Questions on Budgetary control and Standard Costing Systems


QUESTION ONE

  1. Shirikisho Engineers Ltd produce a standard type of energy conserving Jiko under the brand name “charcoal saver”. The company operates a standard costing system and prepares its operating statements on a monthly basis.

The results for the month of March, 20X3 were as shown below:

  Shs Shs
Sales   108,000
Manufacturing costs:    
Direct materials 28,800  
Direct labour 17,100  
Overheads (fixed) 25,000  
    70,900
Manufacturing profit   37,100
Selling and distribution (variable)   6,300
Administration (fixed)   14,400
Net profit   16,400
     

Shirikisho management were perplexed as they had expected a profit of sh.27,000 having produced and sold 9,000 jikos out of the budgeted 10,000 jikos for the month.
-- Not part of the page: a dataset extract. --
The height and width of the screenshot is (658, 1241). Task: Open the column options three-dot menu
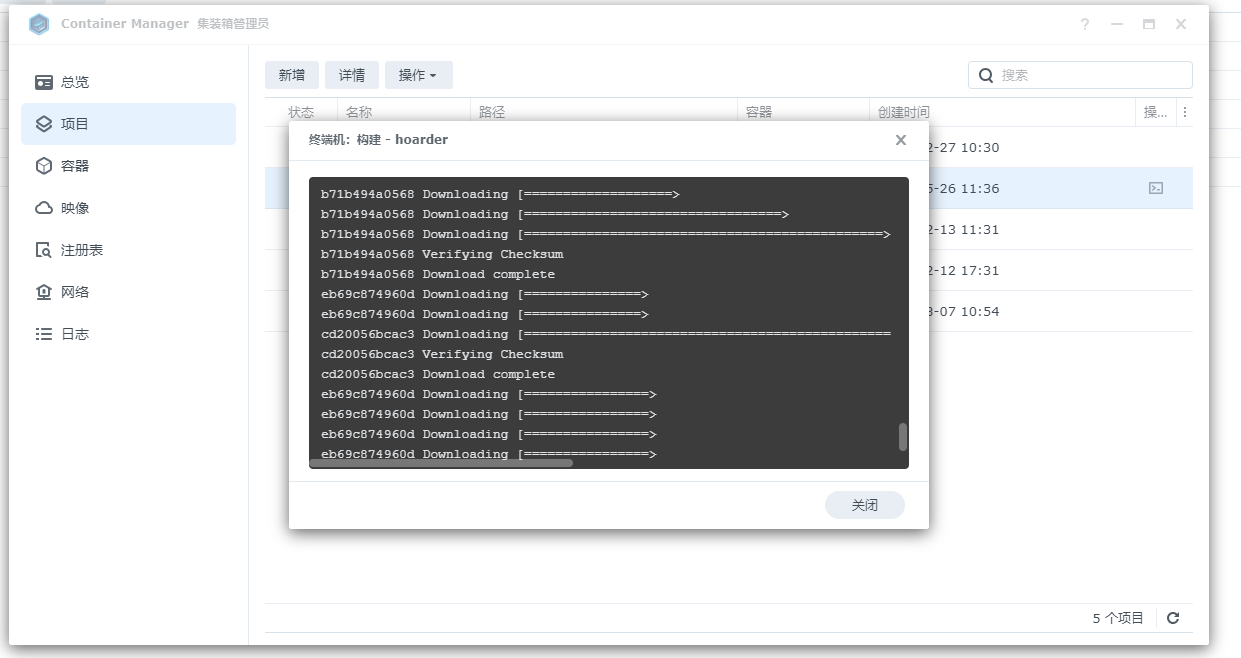tap(1185, 112)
They decided to consult a management accountant who attributed the shortfall from their expected profit as follows:

  Shs Shs
Expected profit   27,000
Less explanatory variance:    
Material cost 1,800  
Labour cost (900)  
Overhead 7,000  
Selling and distribution 1,800  
Administration 900  
    10,600
ACTUAL PROFIT   16,400

You are required to

  1. Prepare Shirikisho’s original budget for the month of March based on production and sale of 10,000 jikos
  2. Calculate what should have been the correct expected profit by Shirikisho’s management assuming efficient operations for the output achieved in the month of March 20X3.
  3. Explain the importance of both the static and flexible budget.

(Total: 20 Marks)

QUESTION TWO

Sam Makengi plans to incorporate a company to be known as Makengi Holdings Ltd. For the distribution of locally made automotive spare parts. He intends to contribute an initial capital of Sh.45,000 in cash. After approaching his bank manager for financial support, he was asked to submit projected statements of the profits and cash flows of he business for the next four months commencing 1 July 1988. After careful analysis, Makengi gathered the following information relating to the business operations for the six months to December 31,20X8:

  1. At the begging of July operating furniture and equipment will be acquired for cash at a total cost of sh.88,000. In addition, stocks costing Sh.50,000 will be acquired out of which half will be paid for in cash and the balance in the following month.
  2. Stock levels will be maintained at a level that is sufficient to satisfy sales for the next month. The company intends to earn a gross margin of 50% on sales. Credit terms from suppliers require payment after one month form the date of purchase.
  3. Sales are expected to average Sh.60,000 per month for the next one year. It is expected that 75 per cent of customers will pay in cash and 25 per cent will take credit. All credit sales are due within 30 days.
  4. The following monthly expenses will be incurred:

Rent – Sh.10,000; Salaries – Shs.6,000; Miscellaneous expenses – Sh.2,500; Depreciation – Sh.3,000.

All expenses will be paid for in the month in which they are incurred, except for rent, which is payable quarterly in advance.

  1. The proprietor expects to withdraw Shs.5,000 from the business every month for personal use.

Required

Prepare a cash budget for each of the months of July, August, September and October 20X8 for Makengi Holdings Ltd. The budget should be columnar form and all supporting workings should be shown. (Total: 20 Marks)

QUESTION THREE

“Budgetary Control can be operated even without adoption of standard costing system”.

Required:

Explain both budgetary control and standard costing and show how the former is not dependent on the latter.

QUESTION FOUR

  1. “Variance Analysis is a useless exercise unless the information obtained from its analysis can be meaningfully translated.” Explain four questions that you would typically ask to achieve the objective of the above statement. (8 marks)
  2. Management should put in some serious considerations before investigating variances. Explain six such considerations. (12 marks)

(Total: 20 marks)

QUESTION FIVE

Pee Company, a manufacturer of retread tyres has provided the following information about operations during the financial year ended 30 September 20X0.

Production 40,000 units
Sales 30,000 units
   
Production costs incurred Shs
Direct materials 9,600,000
Direct labour 2,400,000
Variable overheads 2,000,000
Fixed overheads 3,600,000
   
Selling and administration costs Shs
Sales salaries 600,000
Sales commission (variable) 400,000
Advertising and promotion 640,000
Other costs (fixed) 960,000

The unit selling price for the company’s product is shs.600.

Required

  1. Draft the profit and loss statements of Pee Company using both marginal costing and absorption costing approaches.
  2. Explain the difference in profits under the two methods.